** START Given data **

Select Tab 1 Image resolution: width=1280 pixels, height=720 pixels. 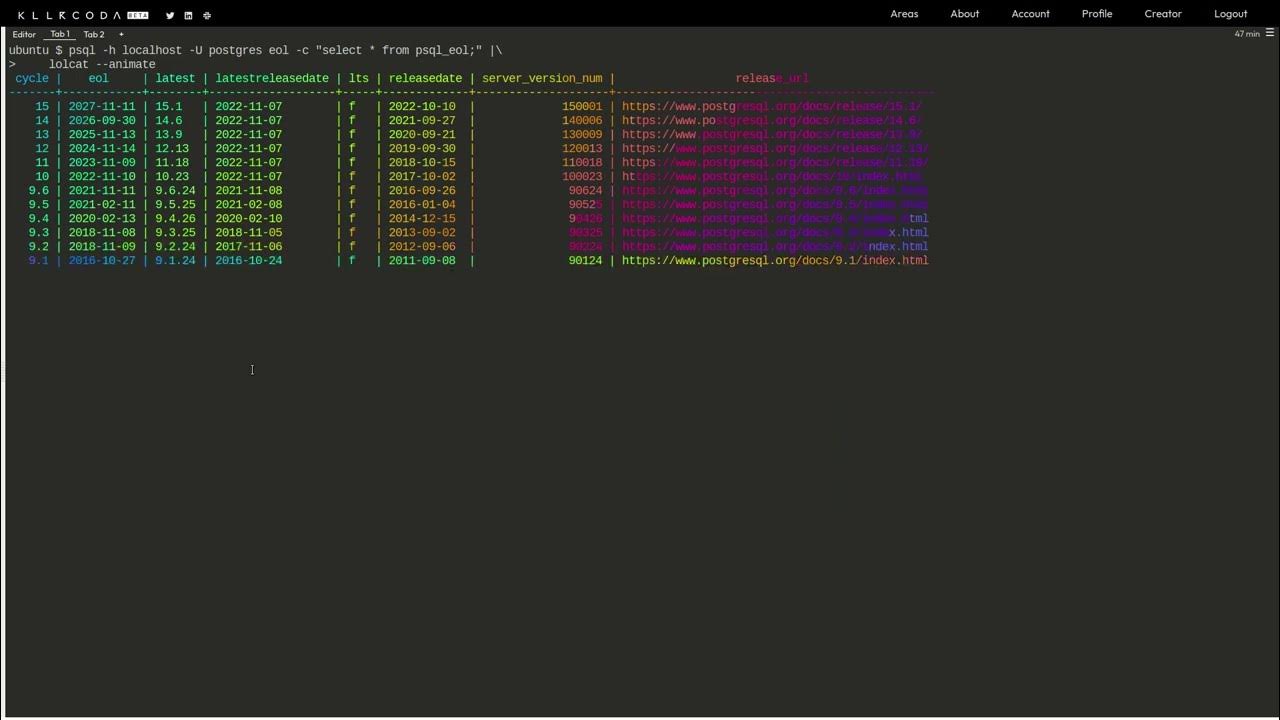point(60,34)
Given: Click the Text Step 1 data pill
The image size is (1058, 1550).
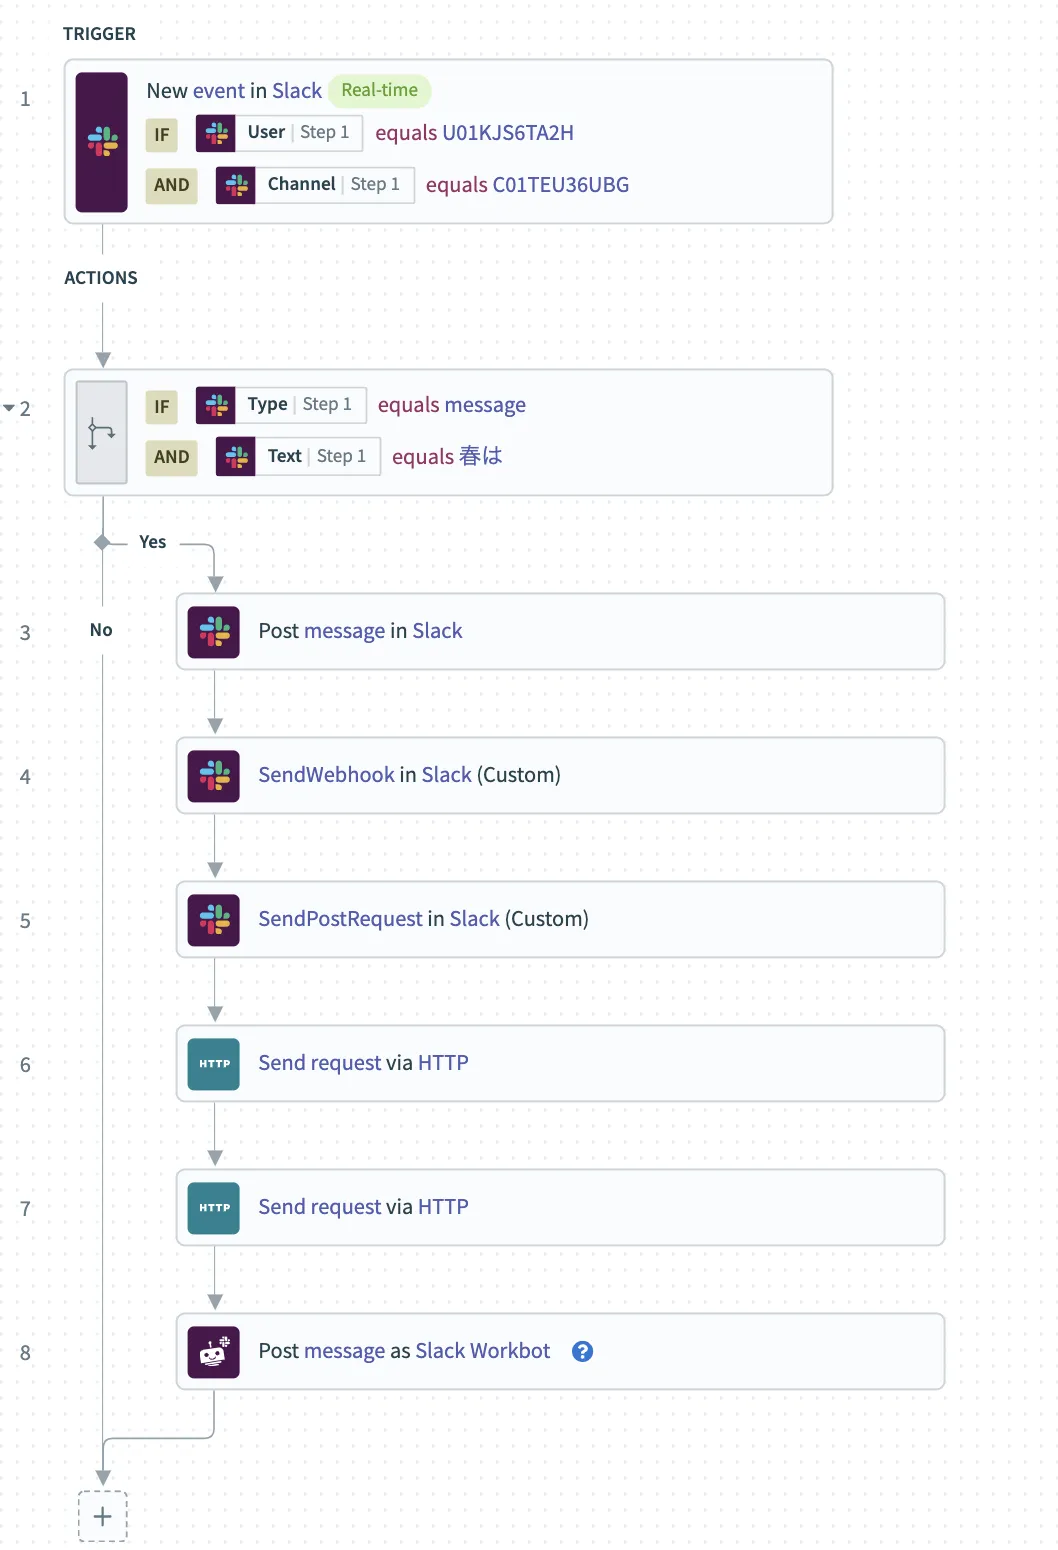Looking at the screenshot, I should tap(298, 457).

** END Given data **
** START Given data **

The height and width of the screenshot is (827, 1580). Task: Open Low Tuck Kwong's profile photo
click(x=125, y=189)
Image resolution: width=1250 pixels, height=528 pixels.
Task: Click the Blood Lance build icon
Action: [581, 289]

** END Given data **
** START Given data **

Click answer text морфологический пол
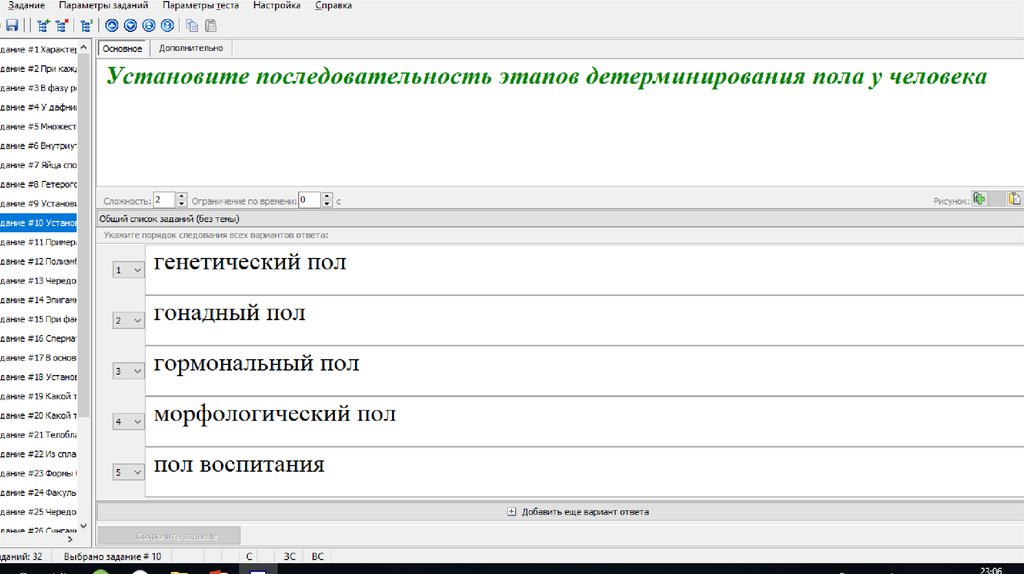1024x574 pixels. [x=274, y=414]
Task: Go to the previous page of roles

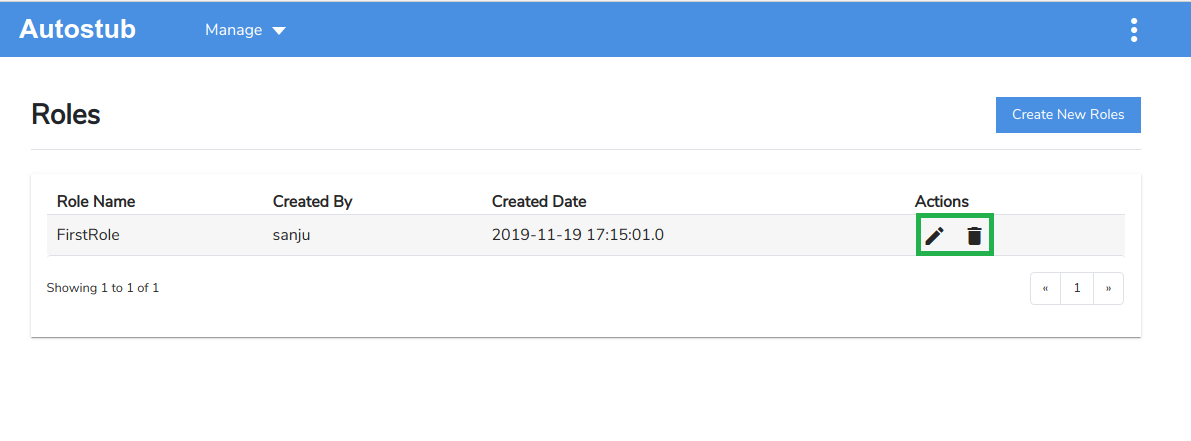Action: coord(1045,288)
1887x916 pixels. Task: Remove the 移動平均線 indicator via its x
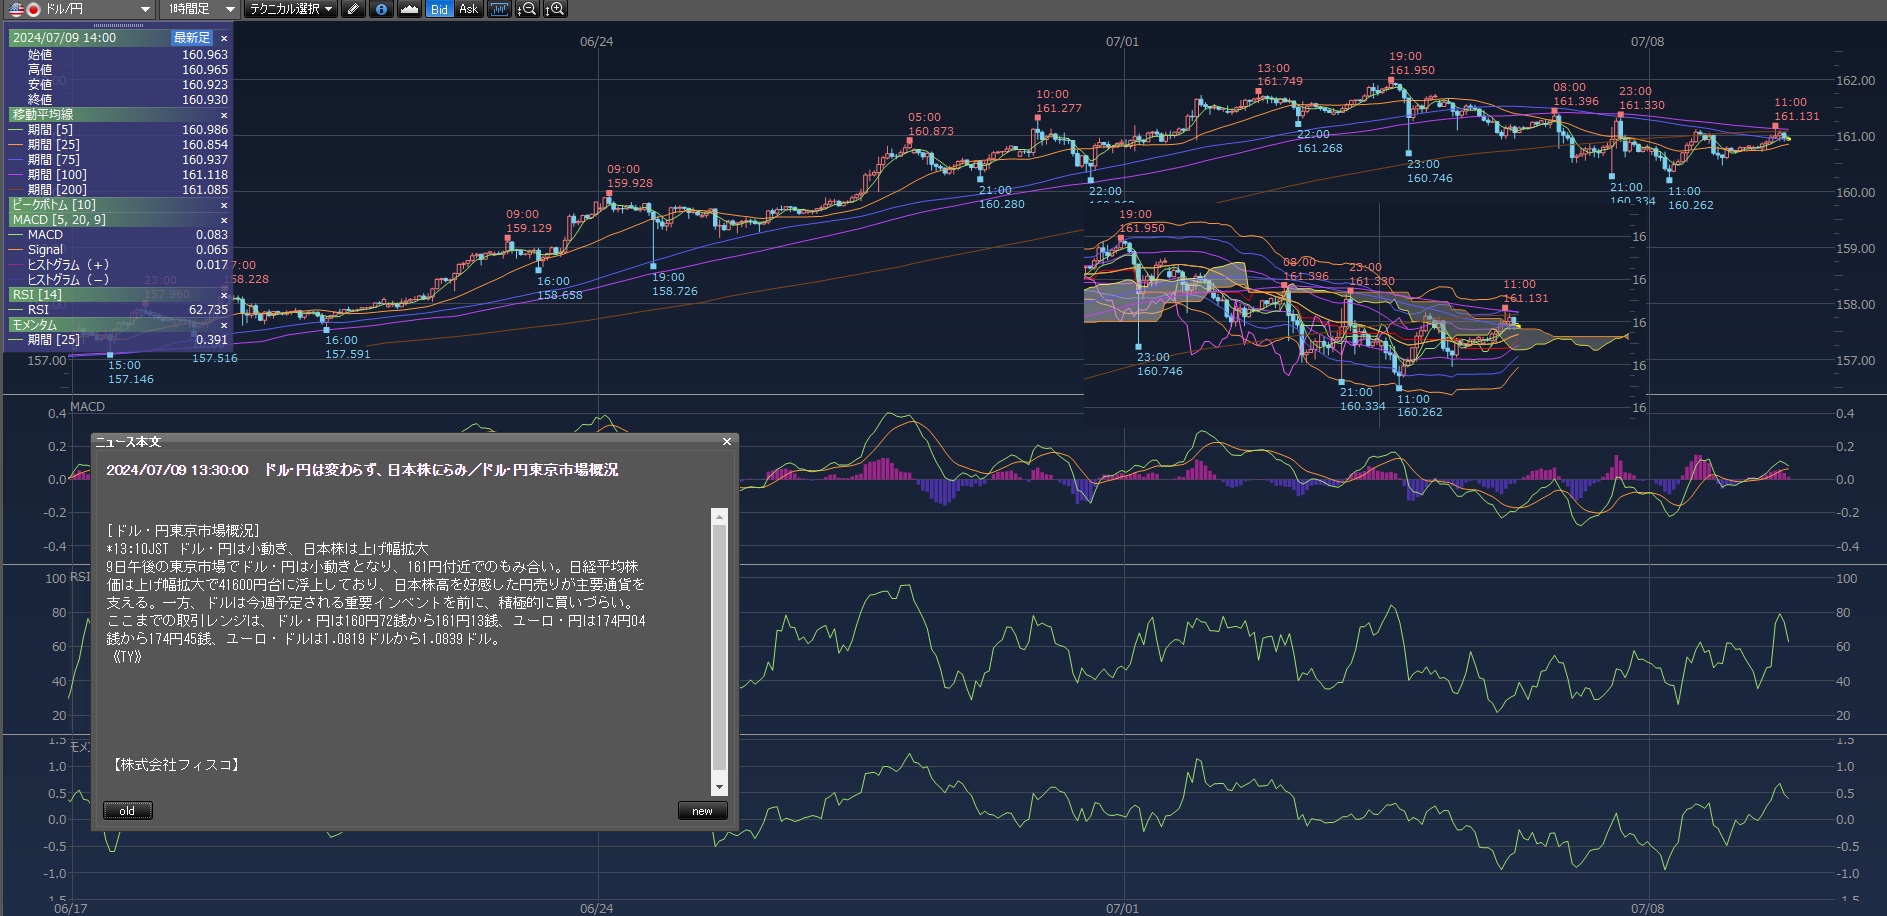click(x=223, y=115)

** END Given data **

# The problem
How many lines in the records above contain the word "Task"? Reply with the number only.

# Written solution
4